■ **WORK TO COMPLETE**
From the data below, set down exactly the lines between the one holding "How do I perform: Switch to the Fields tab?" and the one holding "Given: Click 使用電話號碼登入 link", inclusive, and no others.

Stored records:
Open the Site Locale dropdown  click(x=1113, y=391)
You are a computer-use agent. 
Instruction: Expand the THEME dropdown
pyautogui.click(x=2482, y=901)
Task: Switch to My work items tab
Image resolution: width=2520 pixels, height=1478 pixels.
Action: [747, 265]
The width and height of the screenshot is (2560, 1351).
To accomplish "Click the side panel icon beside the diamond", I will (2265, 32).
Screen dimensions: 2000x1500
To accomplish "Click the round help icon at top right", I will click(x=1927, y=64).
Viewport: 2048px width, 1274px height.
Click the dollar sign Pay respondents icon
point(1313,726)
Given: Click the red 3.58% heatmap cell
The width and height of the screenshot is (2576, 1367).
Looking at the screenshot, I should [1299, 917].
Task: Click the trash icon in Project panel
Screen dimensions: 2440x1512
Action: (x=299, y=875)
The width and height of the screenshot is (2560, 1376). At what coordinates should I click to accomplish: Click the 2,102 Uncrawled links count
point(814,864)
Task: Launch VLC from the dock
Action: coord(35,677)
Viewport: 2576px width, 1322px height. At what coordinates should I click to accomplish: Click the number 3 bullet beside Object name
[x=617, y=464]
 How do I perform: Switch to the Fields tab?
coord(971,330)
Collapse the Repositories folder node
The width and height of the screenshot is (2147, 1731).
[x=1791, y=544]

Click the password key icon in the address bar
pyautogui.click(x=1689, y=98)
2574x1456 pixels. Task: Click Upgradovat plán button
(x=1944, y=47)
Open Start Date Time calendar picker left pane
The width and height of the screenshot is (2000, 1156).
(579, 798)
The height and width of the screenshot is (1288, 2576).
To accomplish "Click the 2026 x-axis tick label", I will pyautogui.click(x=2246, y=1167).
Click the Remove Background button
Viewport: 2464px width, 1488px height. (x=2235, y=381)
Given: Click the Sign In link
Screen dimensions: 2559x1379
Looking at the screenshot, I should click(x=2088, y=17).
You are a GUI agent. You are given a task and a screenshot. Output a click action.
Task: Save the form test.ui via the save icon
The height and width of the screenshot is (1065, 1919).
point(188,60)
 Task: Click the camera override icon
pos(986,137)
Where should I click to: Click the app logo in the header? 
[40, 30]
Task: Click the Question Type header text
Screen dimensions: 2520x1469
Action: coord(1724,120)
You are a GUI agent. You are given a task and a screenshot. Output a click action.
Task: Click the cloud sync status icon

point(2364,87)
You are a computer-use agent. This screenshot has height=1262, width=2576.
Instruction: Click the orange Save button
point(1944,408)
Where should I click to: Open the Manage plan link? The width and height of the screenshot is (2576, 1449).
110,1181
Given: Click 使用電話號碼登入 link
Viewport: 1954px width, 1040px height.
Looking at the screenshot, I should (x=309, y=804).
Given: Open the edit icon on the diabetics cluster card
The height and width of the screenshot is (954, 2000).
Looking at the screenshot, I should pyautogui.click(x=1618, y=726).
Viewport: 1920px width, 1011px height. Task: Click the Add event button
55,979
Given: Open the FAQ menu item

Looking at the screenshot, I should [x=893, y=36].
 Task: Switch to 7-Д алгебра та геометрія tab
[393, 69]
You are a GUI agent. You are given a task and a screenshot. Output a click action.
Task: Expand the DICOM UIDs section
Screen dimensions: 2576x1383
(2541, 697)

■ **OUTPUT**
 How do I perform: Switch to the Fields tab?
coord(971,330)
Collapse the Repositories folder node
The width and height of the screenshot is (2147, 1731).
[x=1791, y=544]

Click the password key icon in the address bar
pyautogui.click(x=1689, y=98)
2574x1456 pixels. Task: Click Upgradovat plán button
(x=1944, y=47)
Open Start Date Time calendar picker left pane
The width and height of the screenshot is (2000, 1156).
(579, 798)
The height and width of the screenshot is (1288, 2576).
To accomplish "Click the 2026 x-axis tick label", I will pyautogui.click(x=2246, y=1167).
Click the Remove Background button
Viewport: 2464px width, 1488px height. (x=2235, y=381)
Given: Click the Sign In link
Screen dimensions: 2559x1379
Looking at the screenshot, I should click(x=2088, y=17).
You are a GUI agent. You are given a task and a screenshot. Output a click action.
Task: Save the form test.ui via the save icon
The height and width of the screenshot is (1065, 1919).
point(188,60)
 Task: Click the camera override icon
pos(986,137)
Where should I click to: Click the app logo in the header? 
[40, 30]
Task: Click the Question Type header text
Screen dimensions: 2520x1469
Action: coord(1724,120)
You are a GUI agent. You are given a task and a screenshot. Output a click action.
Task: Click the cloud sync status icon

point(2364,87)
You are a computer-use agent. This screenshot has height=1262, width=2576.
Instruction: Click the orange Save button
point(1944,408)
Where should I click to: Open the Manage plan link? The width and height of the screenshot is (2576, 1449).
110,1181
Given: Click 使用電話號碼登入 link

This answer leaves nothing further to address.